- [WHAT YOU SHOULD DO] Look through the data below and show every line that includes "agent".

- [DATA EXTRACTS]
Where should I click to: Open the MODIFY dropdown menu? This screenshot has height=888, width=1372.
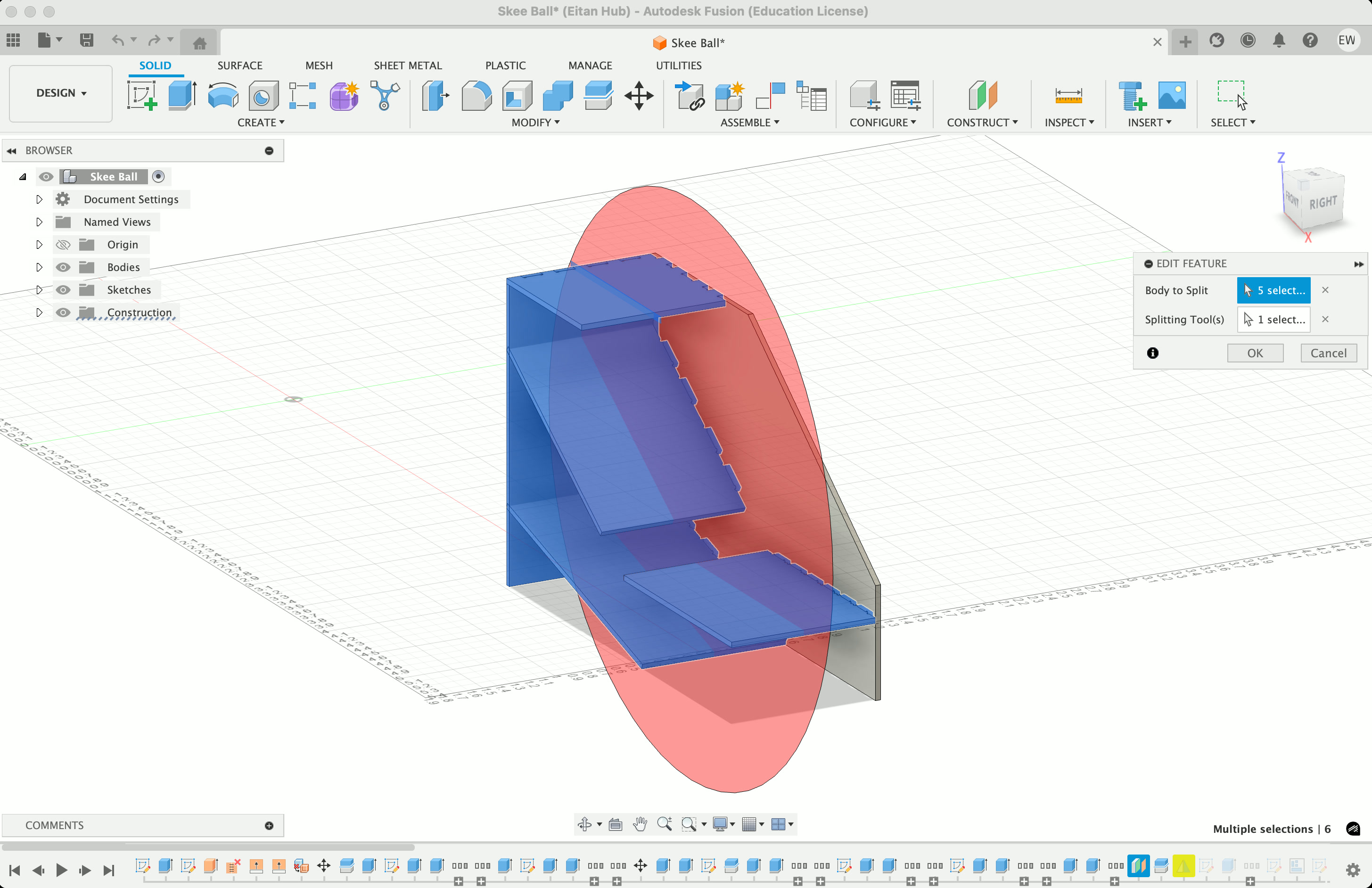(x=535, y=122)
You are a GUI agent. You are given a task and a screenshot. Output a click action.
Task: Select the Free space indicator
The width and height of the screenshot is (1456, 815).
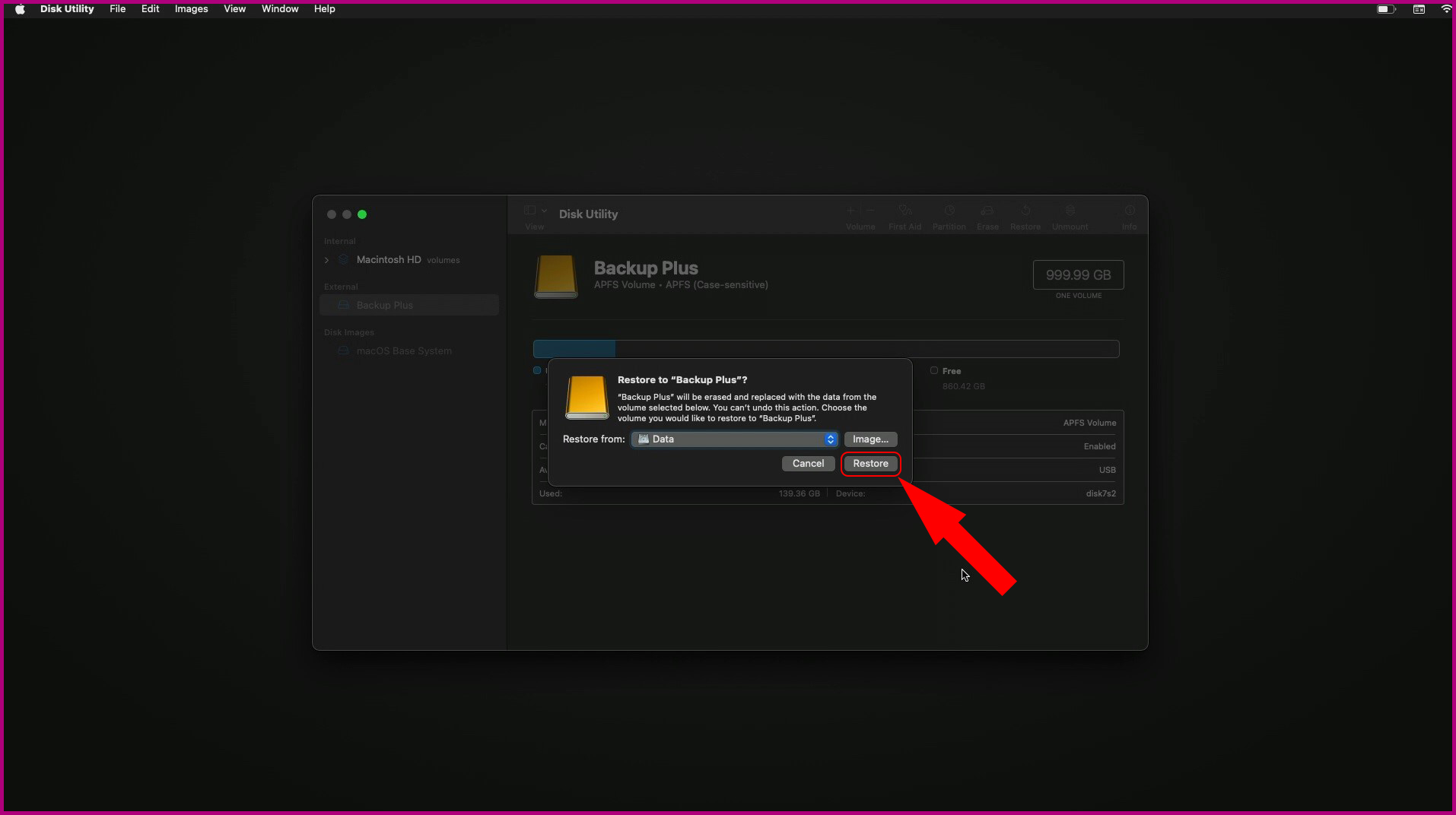(934, 370)
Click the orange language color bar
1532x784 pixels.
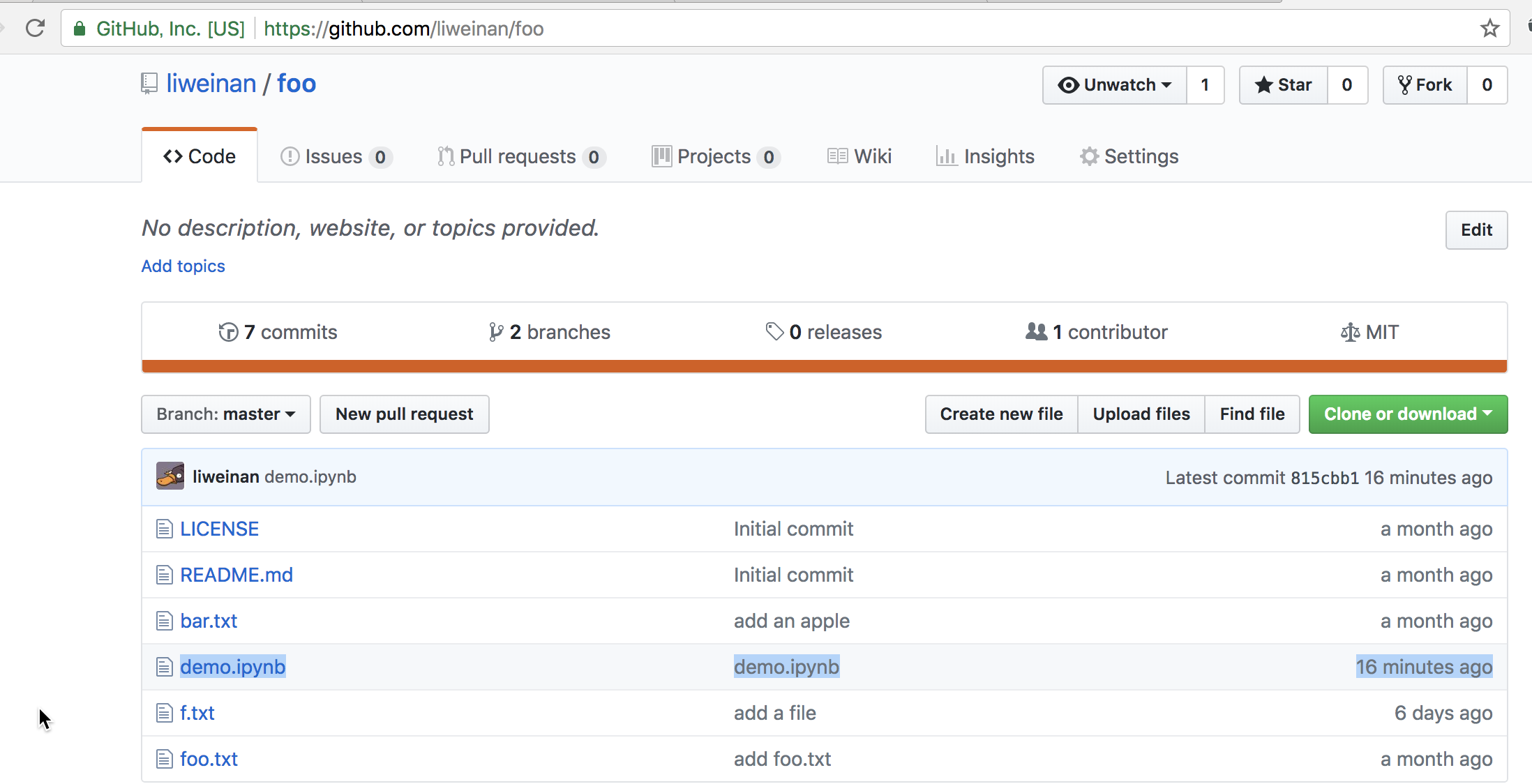823,366
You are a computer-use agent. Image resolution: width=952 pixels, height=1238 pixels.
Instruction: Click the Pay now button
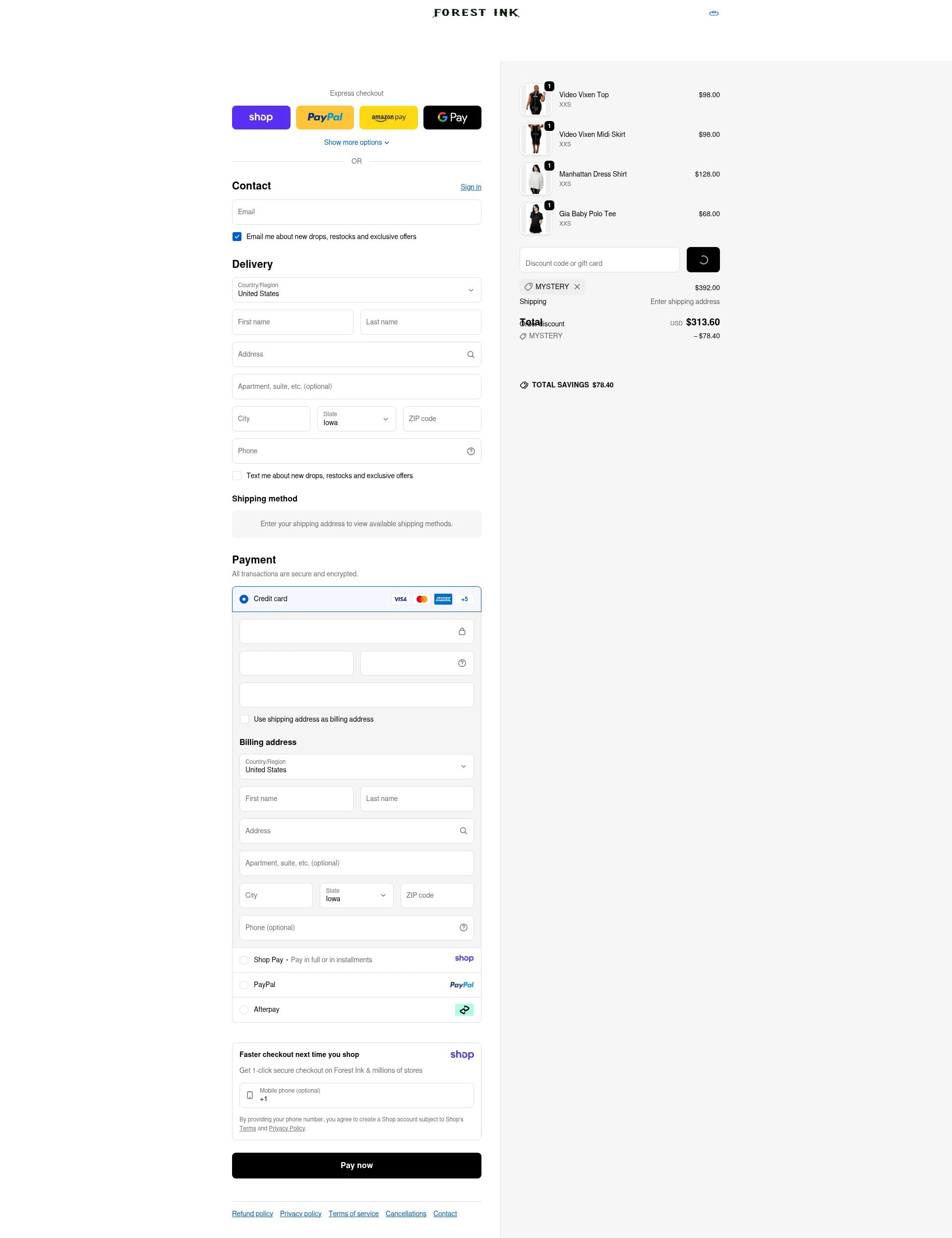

- [RESULT OF THIS TASK]
You are a GUI agent. You are given a task and a screenshot. Output a click action.
You are a computer-use agent. Image resolution: width=952 pixels, height=1238 pixels.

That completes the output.